People in Colombia's eastern province of Arauca and Venezuela's neighboring state of Apure faced violence exercised with "near-to-absolute impunity on both sides of the border," said Americas director Jose Miguel Vivanco in the HRW report.
Read more: Venezuela reopens border after four-month blockade (June, 2019)
"Residents of Arauca and Apure live in fear, as armed groups recruit their children and impose their own rules, threaten residents, and punish those who disobey," stated HRW.
'Freer to operate' on Venezuelan side
It said it had credible allegations that groups were "freer to operate" in Venezuela, where they had built camps for kidnapped force laborers.
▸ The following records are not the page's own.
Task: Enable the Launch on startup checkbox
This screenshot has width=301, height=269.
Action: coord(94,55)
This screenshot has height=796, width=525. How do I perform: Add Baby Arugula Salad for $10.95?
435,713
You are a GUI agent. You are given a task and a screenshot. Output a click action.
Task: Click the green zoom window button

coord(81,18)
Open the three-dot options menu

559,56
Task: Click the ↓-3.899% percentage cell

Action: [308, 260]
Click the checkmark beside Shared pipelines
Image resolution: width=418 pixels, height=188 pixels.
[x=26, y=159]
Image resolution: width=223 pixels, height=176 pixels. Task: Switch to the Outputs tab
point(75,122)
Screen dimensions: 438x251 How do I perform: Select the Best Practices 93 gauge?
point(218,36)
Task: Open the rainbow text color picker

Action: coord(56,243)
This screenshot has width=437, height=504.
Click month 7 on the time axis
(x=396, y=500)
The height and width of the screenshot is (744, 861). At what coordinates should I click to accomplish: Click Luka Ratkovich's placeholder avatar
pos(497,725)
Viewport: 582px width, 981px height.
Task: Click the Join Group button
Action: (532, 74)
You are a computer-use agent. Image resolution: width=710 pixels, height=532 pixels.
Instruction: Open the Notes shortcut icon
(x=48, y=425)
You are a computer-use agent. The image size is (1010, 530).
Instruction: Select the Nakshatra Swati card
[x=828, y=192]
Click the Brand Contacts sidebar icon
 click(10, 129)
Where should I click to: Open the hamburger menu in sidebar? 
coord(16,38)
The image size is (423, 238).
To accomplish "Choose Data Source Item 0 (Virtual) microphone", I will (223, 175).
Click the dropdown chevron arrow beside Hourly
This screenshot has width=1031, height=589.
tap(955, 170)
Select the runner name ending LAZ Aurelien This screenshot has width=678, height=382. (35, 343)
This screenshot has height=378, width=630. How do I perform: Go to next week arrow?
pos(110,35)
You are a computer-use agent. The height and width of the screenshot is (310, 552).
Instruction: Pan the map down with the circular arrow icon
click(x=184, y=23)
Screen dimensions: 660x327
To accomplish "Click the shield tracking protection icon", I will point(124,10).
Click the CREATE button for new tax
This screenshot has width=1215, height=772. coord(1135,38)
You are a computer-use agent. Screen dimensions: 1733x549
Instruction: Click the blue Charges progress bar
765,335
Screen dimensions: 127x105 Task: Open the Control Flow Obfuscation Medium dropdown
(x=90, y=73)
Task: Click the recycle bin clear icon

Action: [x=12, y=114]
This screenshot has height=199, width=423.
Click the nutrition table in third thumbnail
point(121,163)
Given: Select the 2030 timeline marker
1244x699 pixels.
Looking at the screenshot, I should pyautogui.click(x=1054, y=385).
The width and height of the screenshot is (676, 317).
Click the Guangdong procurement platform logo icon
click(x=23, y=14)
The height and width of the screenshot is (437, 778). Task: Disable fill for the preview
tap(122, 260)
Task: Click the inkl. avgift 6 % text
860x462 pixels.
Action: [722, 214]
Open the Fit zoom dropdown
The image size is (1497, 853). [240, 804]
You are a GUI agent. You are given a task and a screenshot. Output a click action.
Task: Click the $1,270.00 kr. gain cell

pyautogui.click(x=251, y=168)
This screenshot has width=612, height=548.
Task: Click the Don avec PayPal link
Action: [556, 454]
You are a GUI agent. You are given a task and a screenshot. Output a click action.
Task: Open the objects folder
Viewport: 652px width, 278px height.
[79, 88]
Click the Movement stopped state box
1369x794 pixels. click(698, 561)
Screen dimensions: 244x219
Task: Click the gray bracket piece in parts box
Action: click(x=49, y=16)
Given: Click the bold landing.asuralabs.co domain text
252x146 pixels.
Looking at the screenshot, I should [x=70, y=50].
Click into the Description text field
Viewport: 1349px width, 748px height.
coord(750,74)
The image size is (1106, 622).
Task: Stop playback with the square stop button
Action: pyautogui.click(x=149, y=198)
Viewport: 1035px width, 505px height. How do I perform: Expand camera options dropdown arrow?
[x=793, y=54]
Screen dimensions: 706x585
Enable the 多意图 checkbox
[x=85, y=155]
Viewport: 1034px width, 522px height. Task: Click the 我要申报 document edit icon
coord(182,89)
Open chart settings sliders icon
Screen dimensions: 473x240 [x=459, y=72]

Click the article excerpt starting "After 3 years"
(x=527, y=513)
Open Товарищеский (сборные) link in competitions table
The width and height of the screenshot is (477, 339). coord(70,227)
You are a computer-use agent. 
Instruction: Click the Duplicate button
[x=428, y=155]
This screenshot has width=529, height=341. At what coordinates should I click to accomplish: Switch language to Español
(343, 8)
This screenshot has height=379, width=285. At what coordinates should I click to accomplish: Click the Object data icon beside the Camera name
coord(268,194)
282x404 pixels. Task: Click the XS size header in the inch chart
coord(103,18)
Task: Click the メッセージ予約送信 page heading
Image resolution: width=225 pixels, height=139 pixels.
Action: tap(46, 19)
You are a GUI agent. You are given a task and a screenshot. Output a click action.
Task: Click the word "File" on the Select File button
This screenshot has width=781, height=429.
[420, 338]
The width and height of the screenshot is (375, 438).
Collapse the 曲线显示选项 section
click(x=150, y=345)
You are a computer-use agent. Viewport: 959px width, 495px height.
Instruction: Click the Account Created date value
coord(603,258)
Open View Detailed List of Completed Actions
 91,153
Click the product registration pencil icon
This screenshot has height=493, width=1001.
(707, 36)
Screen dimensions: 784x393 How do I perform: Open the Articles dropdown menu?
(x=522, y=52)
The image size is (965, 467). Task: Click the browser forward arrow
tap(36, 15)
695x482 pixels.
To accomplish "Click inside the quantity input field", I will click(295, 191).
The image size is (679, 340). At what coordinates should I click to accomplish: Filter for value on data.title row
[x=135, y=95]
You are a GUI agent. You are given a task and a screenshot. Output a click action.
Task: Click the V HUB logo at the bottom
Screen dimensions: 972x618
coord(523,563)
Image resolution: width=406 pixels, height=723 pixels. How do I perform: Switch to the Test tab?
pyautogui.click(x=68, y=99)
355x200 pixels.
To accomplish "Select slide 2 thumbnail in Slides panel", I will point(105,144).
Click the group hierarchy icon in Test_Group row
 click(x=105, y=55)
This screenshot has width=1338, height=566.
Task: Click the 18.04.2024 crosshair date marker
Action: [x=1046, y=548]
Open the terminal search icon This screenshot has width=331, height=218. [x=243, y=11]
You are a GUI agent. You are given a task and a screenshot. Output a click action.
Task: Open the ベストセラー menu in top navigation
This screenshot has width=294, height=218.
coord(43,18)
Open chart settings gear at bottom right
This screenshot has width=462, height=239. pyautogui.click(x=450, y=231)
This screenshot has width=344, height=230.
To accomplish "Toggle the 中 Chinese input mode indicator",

The border zone has become a conduit in recent years for migrants fleeing Venezuela's political and economic crisis, and has a reputation for trafficking in contraband such as fuel and narcotics.
Last year, more than 160 people were killed in Arauca, with at least 16 bodies found with paper scraps attached, branding them as "informants," "thieves" and "drug dealers," said HRW, adding there was little to no Colombian state [government] presence.
Various groups identified
Identified in the HRW report were Colombia's National Liberation Army (ELN), dissidents from FARC (Revolutionary Armed Forces of Colombia), which in 2016 signed a Colombian peace deal and largely demobilized, and Venezuela's Patriotic Forces of National Liberation (FPLN).
In the past, Venezuelan President Nicolas Maduro has denied accusations that armed Colombian groups were tolerated on his country's side of the border.
Kidnapped and taken into Venezuela
HRW cited several Colombians, who said they had been kidnapped by armed groups and taken across a river into Venezuela.
And, in Arauca, where soldiers were assigned to protecting oil infrastructure, rebels imposed curfews, debt repayments, and forbade motorcycle riders from wearing helmets, in order to make them easily identifiable, it said.